O programa de agroindústria para os assentamentos é fundamental. É a principal forma que temos de instalar pequenas e médias unidades industriais no interior, dentro dos assentamentos. Viabiliza agregar valor aos produtos, aumentando a renda dos assentados, e gerar empregos fora da lavoura, que exigem conhecimento especializado e assim absorvem a juventude do campo. Com isso, gera novas relações sociais, pois uma unidade de agroindústria precisa ser na forma de cooperação do trabalho, o que muda a cultura e a cabeça das pessoas. Estamos negociando com o governo há mais de três anos. E somente foi possível uma brechinha, por que encontramos servidores no Incra e no BNDES que tiverem visão política e sensibilidade social.

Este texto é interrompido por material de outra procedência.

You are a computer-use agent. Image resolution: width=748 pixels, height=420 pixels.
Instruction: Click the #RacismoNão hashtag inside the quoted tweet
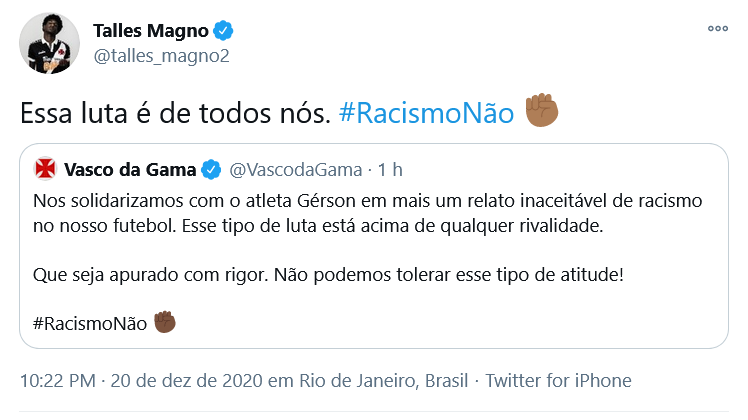[x=90, y=323]
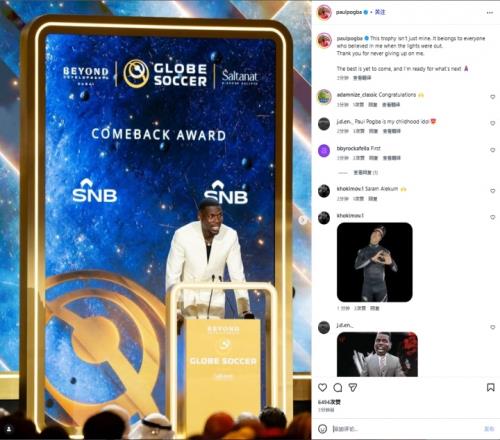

Nesse primeiro passo esperamos implementar pelo menos três projetos de agroindústrias por estado. Mas ainda é muito pouco. Espero que nos próximos anos se formalize um programa mais leve, menos burocrático, mais rápido. Poderia envolver também a Caixa, que é um banco público e tem maior capilaridade por todo território nacional. Então, vemos esse lançamento do programa como um primeiro passo, para depois avançar para universalizar o seu acesso a todas as áreas de reforma agrária e pequenos agricultores. A agroindústria é uma necessidade para a geração de renda, fixação das pessoas no campo, com qualidade de vida. Ninguém sai da pobreza produzindo matéria-prima para as empresas do agronegócio e transnacionais ganharem dinheiro, como acontece agora.
E a questão da mecanização agrícola?
É outra área fundamental para o progresso e o desenvolvimento sustentável. O atual padrão de mecanização da produção agrícola é todo dominado pelas empresas multinacionais e pelo padrão da economia americana, que produz grandes máquinas para grandes áreas buscarem escala econômica e lucro máximo. Com isso, agridem o meio ambiente e desequilibram a biodiversidade, para ficar com no mínimo 20% de toda a renda agrícola. O estudo de custo de produção da CONAB de todos os produtos agrícolas no Brasil aponta que a indústria de maquinas fica com 20% da renda e outros 20% vão para os fabricantes de venenos. Então, mesmo os fazendeiros são ignorantes e não enxergam que 40% de toda a sua renda está sendo transferida para o capital estrangeiro. A alternativa é o governo criar uma empresa pública de pesquisa, ciência e tecnologia para novas máquinas agrícolas voltadas para o pequeno agricultor. Seria uma Embrapa das máquinas. E aí os pesquisadores criam os protótipos, para lavração, capina, colheita, beneficiamento, na pequena unidade de produção e a indústria brasileira passaria a multiplicar. Com isso, reduzimos o sacrifício das pessoas e aumentamos a produtividade do trabalho na lavoura. Espero que a Presidenta tenha visão estratégica sobre a importância de implementar um programa assim.
Qual é o atual estágio do histórico processo de violência no campo? A Justiça está mais eficaz? Os conflitos estão aumentando, se reduzindo ou permanecem nos altos patamares de sempre?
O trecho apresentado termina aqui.